(Stored records)
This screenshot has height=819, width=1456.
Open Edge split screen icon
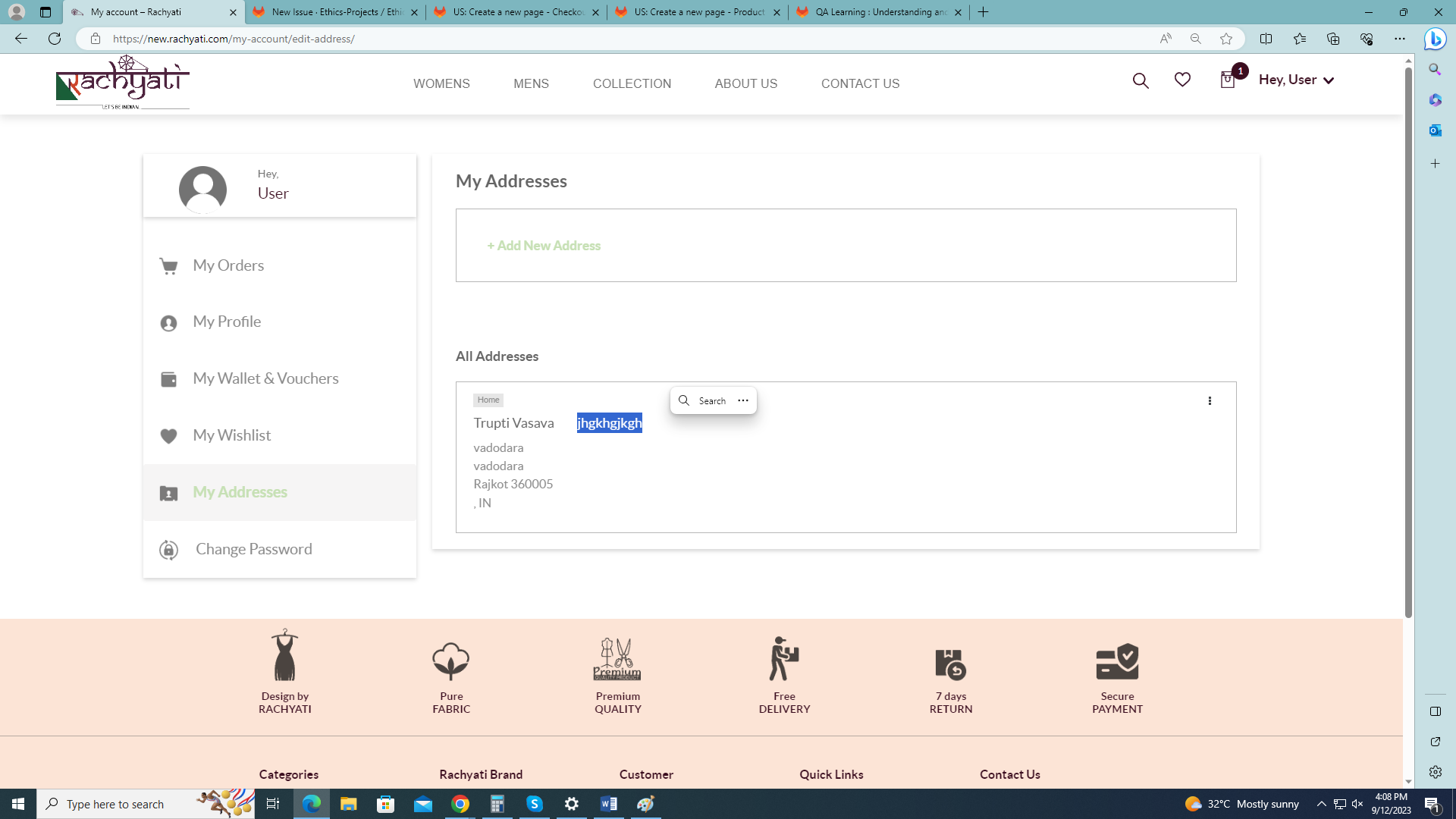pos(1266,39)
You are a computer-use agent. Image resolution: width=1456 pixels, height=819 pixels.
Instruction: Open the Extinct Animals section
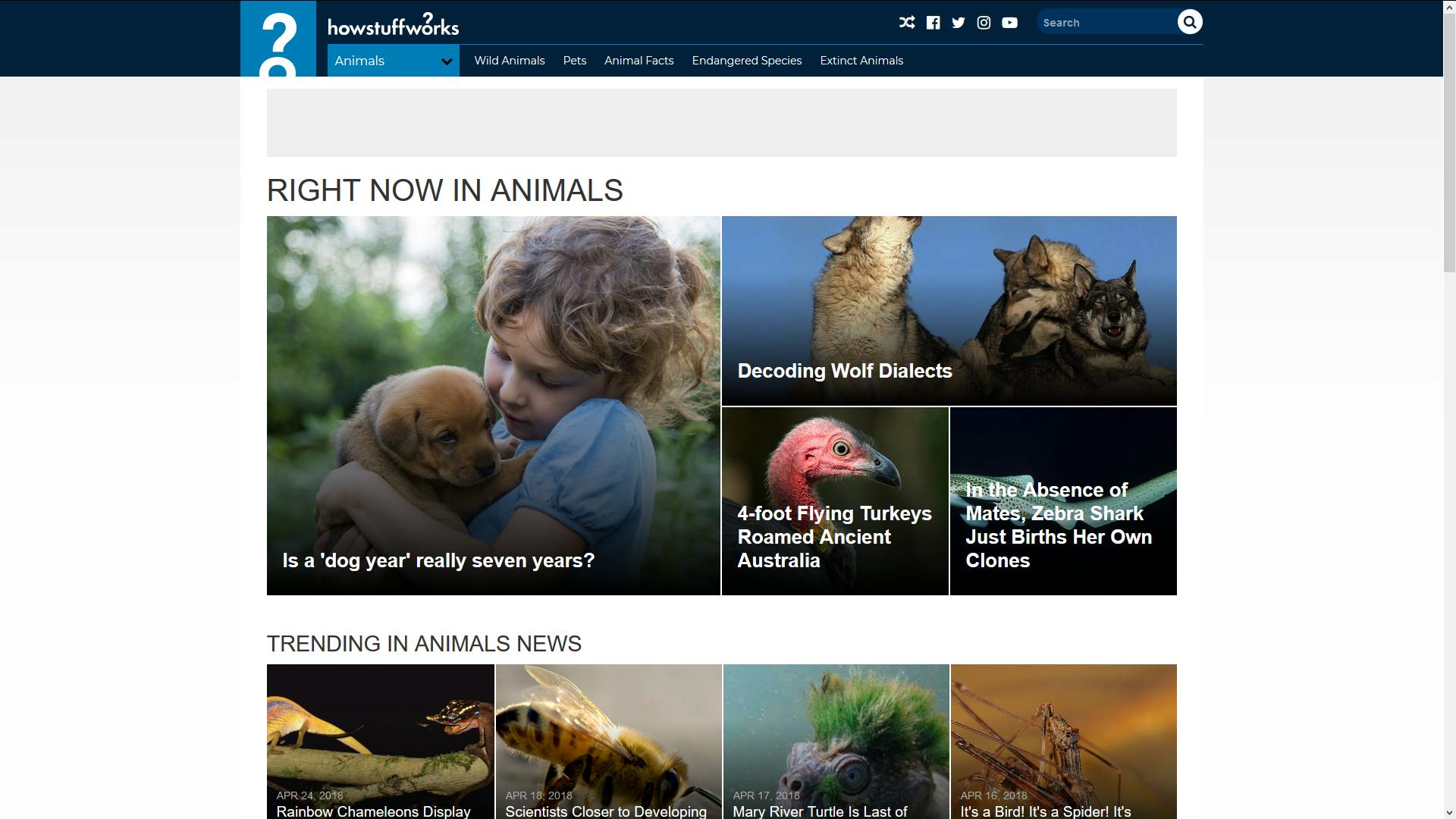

**How to complete this task**
Whenever a line above has the word "height" in it, copy that line.

**Exercise solution**
This screenshot has height=819, width=1456.
You are a computer-use agent. Image resolution: width=1456 pixels, height=819 pixels.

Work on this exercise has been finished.